Aim of the exercise: Reproduce the whole listing exactly.

Extracted records:
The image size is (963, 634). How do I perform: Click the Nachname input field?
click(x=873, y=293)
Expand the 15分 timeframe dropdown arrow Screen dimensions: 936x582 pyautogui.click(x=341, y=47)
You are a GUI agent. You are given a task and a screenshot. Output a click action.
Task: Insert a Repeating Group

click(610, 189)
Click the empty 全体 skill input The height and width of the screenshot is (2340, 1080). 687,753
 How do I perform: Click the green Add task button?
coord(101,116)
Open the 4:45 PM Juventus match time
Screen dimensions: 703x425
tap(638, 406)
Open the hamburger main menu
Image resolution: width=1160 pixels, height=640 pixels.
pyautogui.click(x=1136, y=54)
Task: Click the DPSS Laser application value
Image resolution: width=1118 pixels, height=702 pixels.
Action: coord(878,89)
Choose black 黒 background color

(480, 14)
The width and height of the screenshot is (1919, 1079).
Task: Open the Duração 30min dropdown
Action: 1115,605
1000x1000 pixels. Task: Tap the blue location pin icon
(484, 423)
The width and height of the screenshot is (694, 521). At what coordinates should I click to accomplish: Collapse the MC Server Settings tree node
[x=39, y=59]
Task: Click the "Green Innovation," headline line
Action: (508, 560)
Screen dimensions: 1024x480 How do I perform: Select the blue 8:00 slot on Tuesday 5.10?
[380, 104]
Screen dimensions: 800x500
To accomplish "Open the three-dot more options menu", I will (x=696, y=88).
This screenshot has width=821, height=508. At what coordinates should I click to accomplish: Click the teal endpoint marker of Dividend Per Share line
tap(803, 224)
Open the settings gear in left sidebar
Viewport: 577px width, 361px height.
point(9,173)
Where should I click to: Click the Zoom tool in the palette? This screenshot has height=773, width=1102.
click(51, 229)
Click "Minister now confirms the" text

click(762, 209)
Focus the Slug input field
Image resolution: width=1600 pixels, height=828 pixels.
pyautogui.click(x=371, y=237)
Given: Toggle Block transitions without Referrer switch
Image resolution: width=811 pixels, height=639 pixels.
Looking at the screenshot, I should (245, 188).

Response:
The image size is (963, 634). How do I perform: Click the Nachname input field?
click(x=873, y=293)
Expand the 15分 timeframe dropdown arrow Screen dimensions: 936x582 pyautogui.click(x=341, y=47)
You are a GUI agent. You are given a task and a screenshot. Output a click action.
Task: Insert a Repeating Group

click(610, 189)
Click the empty 全体 skill input The height and width of the screenshot is (2340, 1080). 687,753
 How do I perform: Click the green Add task button?
coord(101,116)
Open the 4:45 PM Juventus match time
Screen dimensions: 703x425
tap(638, 406)
Open the hamburger main menu
Image resolution: width=1160 pixels, height=640 pixels.
pyautogui.click(x=1136, y=54)
Task: Click the DPSS Laser application value
Image resolution: width=1118 pixels, height=702 pixels.
Action: coord(878,89)
Choose black 黒 background color

(480, 14)
The width and height of the screenshot is (1919, 1079).
Task: Open the Duração 30min dropdown
Action: 1115,605
1000x1000 pixels. Task: Tap the blue location pin icon
(484, 423)
The width and height of the screenshot is (694, 521). At what coordinates should I click to accomplish: Collapse the MC Server Settings tree node
[x=39, y=59]
Task: Click the "Green Innovation," headline line
Action: (508, 560)
Screen dimensions: 1024x480 How do I perform: Select the blue 8:00 slot on Tuesday 5.10?
[380, 104]
Screen dimensions: 800x500
To accomplish "Open the three-dot more options menu", I will (x=696, y=88).
This screenshot has width=821, height=508. At what coordinates should I click to accomplish: Click the teal endpoint marker of Dividend Per Share line
tap(803, 224)
Open the settings gear in left sidebar
Viewport: 577px width, 361px height.
point(9,173)
Where should I click to: Click the Zoom tool in the palette? This screenshot has height=773, width=1102.
click(51, 229)
Click "Minister now confirms the" text

click(762, 209)
Focus the Slug input field
Image resolution: width=1600 pixels, height=828 pixels.
pyautogui.click(x=371, y=237)
Given: Toggle Block transitions without Referrer switch
Image resolution: width=811 pixels, height=639 pixels.
Looking at the screenshot, I should (245, 188).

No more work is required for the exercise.